US Secretary of State Marco Rubio defended sweeping changes to American foreign assistance programs, telling a Senate subcommittee that aid must serve the country’s national interest rather than operate as “a standalone strategy of its own.”
Appearing before the Senate Appropriations Subcommittee on State, Foreign Operations, and Related Programs to present the administration’s FY2027 budget request, Rubio said Washington had already signed compacts with 32 countries aimed at strengthening their domestic health systems and self-reliance.
He asserted that US goal has been to “align foreign assistance generally with the strategic lever, with the strategic interest of the United States.”
“The best foreign assistance programs are the ones that end,” Rubio said. “They end because the country that you’re helping no longer needs it.”
The secretary cited South Korea as a model, noting the country was once a major aid recipient but is now the world’s ninth-largest economy and itself a donor state.
Rubio said the administration had realigned assistance flows toward Asia and the Western Hemisphere, and struck new agreements with multilateral bodies including the Global Fund and the UN Office for the Coordination of Humanitarian Affairs to more effectively channel U.S. taxpayer dollars.
Highlighting the fact whether it’s realigning or aid, he said, “More of our assistance is going into Asia and the Western Hemisphere than it has historically in the past; whether it’s entering into compacts with individual countries, 32 of them now, that we can strengthen their domestic capacities and their national health systems; whether it’s our ability to arrange new agreements with, like, the Global Fund and others OCHA to be able to more effectively deliver the donations, the taxpayer dollars of the United States, to these entities.”

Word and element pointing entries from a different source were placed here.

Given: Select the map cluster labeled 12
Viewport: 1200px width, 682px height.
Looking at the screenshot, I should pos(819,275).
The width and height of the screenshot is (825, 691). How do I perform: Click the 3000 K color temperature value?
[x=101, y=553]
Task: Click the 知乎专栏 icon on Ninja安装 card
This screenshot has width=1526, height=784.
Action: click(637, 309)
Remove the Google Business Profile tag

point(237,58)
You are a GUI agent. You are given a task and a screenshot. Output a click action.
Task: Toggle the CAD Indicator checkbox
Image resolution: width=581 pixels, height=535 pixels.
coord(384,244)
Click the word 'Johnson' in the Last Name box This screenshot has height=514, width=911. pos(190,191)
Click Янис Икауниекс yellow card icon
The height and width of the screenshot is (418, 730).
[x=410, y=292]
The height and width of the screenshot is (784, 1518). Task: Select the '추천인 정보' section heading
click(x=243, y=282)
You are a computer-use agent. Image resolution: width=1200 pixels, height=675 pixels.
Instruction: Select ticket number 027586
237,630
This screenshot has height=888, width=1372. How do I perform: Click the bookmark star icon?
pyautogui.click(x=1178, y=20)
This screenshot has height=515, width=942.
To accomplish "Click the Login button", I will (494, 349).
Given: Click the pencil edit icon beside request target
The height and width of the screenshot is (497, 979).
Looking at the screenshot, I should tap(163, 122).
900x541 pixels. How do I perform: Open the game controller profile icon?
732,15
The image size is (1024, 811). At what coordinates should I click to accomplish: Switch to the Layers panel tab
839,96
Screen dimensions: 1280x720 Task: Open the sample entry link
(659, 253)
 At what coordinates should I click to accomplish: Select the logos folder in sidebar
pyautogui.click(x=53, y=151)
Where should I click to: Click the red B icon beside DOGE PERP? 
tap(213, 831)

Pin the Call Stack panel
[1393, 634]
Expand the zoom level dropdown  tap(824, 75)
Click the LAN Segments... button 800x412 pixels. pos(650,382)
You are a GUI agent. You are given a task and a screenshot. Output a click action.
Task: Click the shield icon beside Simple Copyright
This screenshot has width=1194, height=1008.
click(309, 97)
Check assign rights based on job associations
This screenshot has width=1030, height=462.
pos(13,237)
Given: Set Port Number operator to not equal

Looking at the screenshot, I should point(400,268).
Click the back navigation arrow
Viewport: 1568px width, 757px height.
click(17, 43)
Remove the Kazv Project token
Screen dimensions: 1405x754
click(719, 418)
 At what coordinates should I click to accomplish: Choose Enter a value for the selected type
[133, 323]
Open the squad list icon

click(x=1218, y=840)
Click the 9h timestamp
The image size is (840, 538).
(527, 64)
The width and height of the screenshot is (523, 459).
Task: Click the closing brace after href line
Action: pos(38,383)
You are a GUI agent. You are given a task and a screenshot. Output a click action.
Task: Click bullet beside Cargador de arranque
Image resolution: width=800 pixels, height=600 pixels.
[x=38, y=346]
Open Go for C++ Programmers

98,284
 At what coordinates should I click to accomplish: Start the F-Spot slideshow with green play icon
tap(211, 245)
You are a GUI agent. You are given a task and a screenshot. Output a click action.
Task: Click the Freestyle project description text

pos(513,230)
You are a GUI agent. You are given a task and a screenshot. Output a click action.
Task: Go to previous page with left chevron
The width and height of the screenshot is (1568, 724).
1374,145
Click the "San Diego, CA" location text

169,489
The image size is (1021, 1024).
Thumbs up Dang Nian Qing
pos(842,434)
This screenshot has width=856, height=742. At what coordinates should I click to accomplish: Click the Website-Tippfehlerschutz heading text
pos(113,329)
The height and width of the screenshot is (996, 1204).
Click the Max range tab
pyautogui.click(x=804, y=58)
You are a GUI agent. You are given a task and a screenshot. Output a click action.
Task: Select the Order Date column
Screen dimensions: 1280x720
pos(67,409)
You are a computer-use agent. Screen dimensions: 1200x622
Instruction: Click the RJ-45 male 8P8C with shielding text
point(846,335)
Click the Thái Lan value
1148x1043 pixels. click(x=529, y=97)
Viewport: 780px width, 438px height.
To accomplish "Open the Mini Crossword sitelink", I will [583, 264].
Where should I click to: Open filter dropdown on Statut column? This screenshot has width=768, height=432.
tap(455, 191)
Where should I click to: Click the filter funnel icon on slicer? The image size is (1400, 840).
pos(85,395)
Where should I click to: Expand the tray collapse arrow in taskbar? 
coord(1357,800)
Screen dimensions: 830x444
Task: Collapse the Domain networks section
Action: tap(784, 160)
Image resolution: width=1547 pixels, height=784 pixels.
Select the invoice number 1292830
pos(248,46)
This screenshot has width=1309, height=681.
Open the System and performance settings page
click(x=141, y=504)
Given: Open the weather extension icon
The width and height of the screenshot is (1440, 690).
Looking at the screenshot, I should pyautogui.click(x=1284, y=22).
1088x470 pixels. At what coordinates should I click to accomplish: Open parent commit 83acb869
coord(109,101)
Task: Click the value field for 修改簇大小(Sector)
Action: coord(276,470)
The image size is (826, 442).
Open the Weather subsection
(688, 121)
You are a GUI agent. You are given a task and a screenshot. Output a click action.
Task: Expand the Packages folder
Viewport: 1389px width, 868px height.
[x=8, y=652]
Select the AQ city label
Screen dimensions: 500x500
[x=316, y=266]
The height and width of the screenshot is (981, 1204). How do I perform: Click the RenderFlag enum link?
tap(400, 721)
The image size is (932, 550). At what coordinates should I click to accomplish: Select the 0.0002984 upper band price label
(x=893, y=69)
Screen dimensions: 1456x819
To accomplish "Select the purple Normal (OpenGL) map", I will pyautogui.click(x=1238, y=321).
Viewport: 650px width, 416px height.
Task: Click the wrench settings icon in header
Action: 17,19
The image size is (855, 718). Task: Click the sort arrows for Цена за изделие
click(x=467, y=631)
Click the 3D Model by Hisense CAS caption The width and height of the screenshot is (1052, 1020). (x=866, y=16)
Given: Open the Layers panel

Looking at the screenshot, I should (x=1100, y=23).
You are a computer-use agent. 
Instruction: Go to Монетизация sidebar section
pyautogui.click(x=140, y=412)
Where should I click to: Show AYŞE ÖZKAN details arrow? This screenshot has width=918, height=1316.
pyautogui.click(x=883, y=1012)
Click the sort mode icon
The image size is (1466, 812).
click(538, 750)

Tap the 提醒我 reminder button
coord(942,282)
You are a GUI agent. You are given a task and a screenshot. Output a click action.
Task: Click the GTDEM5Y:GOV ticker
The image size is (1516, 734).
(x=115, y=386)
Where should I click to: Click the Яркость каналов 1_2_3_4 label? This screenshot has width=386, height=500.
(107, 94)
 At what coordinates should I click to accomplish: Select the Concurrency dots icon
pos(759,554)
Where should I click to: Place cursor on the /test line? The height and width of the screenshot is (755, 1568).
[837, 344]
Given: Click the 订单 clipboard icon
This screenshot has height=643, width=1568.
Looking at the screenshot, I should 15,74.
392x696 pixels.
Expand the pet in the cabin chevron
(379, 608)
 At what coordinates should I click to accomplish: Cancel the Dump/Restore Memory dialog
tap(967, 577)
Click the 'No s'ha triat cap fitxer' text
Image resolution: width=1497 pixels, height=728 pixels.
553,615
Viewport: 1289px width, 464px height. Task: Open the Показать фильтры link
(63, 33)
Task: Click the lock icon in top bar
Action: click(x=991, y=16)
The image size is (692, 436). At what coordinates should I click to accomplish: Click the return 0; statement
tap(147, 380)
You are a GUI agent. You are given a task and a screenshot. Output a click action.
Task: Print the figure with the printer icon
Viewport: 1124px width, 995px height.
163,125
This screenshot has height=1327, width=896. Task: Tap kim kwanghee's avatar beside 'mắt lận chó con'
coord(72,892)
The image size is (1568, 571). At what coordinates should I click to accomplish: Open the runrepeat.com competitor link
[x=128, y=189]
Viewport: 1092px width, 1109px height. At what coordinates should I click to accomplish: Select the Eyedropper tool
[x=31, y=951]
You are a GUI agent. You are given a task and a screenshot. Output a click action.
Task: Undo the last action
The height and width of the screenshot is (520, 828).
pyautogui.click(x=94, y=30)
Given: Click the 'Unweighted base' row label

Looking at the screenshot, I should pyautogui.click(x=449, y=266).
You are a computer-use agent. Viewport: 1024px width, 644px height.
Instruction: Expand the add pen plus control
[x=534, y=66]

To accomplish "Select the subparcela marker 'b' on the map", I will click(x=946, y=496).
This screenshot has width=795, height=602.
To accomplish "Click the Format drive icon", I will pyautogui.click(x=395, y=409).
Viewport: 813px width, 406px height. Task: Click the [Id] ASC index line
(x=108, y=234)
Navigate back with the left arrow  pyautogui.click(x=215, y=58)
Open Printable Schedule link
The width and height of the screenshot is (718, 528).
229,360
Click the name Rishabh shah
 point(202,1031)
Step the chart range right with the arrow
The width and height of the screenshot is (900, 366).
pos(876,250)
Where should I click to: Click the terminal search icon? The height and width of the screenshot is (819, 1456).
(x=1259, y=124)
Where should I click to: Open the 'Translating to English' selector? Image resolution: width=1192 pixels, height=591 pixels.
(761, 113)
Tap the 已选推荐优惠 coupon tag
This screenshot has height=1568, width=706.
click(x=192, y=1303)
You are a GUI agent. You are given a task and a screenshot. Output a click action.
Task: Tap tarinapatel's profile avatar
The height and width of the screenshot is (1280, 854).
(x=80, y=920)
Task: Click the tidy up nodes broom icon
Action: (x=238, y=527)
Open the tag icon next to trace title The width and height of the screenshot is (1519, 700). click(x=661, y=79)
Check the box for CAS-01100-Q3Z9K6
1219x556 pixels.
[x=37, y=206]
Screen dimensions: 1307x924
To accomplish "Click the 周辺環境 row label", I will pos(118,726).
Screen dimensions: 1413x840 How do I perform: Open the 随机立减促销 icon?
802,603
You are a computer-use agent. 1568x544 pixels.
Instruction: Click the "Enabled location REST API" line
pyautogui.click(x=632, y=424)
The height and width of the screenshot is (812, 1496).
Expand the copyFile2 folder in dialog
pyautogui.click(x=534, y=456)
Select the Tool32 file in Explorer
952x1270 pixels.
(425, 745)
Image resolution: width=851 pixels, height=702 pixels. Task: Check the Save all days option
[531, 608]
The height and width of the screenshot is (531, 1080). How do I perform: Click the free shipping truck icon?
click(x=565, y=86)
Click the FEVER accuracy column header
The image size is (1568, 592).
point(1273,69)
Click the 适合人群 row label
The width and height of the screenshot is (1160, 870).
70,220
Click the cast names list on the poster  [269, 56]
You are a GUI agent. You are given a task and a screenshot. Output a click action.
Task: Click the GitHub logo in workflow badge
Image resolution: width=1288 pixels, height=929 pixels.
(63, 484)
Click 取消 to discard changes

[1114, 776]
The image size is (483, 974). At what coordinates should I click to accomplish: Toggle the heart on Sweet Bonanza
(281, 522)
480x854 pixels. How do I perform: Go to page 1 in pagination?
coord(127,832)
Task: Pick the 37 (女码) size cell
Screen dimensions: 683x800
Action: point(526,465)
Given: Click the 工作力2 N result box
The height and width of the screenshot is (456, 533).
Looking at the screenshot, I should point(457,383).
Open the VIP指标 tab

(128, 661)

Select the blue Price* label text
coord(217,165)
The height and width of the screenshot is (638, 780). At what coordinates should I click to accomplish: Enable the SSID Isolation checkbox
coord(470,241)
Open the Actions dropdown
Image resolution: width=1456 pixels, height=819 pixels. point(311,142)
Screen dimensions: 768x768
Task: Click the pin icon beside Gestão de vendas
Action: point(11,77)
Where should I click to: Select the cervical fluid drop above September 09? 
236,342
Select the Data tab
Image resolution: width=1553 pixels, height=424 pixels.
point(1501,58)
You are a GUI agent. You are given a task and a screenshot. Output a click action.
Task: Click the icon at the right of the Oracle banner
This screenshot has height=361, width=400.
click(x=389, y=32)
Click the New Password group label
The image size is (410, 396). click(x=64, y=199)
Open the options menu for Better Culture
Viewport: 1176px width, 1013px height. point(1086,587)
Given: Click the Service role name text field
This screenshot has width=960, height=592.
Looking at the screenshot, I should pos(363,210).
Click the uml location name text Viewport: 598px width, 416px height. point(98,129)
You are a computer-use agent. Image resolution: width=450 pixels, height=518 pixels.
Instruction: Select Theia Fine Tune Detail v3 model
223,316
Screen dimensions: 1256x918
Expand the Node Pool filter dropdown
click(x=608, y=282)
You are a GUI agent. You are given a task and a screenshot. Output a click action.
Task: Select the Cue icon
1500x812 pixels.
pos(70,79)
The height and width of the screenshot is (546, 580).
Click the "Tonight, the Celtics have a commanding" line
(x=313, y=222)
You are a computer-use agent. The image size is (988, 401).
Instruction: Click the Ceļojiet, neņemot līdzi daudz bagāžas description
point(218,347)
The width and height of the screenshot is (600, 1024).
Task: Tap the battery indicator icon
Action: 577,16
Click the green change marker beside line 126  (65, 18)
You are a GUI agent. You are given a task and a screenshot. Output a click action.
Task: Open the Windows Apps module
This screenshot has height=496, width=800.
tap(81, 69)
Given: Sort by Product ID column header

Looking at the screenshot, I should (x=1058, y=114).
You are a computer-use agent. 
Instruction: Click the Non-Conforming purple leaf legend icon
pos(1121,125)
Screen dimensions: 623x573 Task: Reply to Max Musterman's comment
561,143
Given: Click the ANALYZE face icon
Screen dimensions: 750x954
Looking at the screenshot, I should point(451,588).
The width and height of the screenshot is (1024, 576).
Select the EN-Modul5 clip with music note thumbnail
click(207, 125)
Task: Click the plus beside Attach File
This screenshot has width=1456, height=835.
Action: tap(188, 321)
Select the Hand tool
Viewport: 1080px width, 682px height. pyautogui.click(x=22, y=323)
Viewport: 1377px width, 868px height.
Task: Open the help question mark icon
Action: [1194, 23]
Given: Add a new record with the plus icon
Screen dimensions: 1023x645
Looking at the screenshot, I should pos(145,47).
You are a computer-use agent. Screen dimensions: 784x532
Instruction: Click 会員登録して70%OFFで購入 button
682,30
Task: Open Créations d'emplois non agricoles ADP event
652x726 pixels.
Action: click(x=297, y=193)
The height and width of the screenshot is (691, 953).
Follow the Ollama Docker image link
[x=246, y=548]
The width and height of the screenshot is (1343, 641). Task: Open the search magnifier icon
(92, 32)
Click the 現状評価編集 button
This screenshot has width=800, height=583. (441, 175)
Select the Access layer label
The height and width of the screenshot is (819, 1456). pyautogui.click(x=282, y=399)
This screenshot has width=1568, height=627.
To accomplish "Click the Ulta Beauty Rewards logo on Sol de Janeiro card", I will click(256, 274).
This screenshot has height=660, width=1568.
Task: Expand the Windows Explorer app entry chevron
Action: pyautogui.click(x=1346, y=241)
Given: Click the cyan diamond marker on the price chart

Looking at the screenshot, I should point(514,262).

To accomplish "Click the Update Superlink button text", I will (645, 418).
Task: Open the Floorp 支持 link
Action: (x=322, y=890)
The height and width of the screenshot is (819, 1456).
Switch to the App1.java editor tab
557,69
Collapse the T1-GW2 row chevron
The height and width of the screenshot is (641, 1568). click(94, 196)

The Food for Peace program, he added, was being transferred to the Agriculture Department on the grounds that it had stronger ties to America’s agricultural sector. Rubio also pushed back against past aid delivery models, saying many foreign governments had expressed frustration that U.S. assistance was often channeled through NGOs without coordination with their administrations.
“We were just doing what we thought they needed, not what they were asking for,” he said.
Rubio, who served 16 years in the Senate before becoming secretary of state, acknowledged that Congress plays a central role in appropriations and said he did not expect lawmakers to adopt the White House budget proposal unchanged.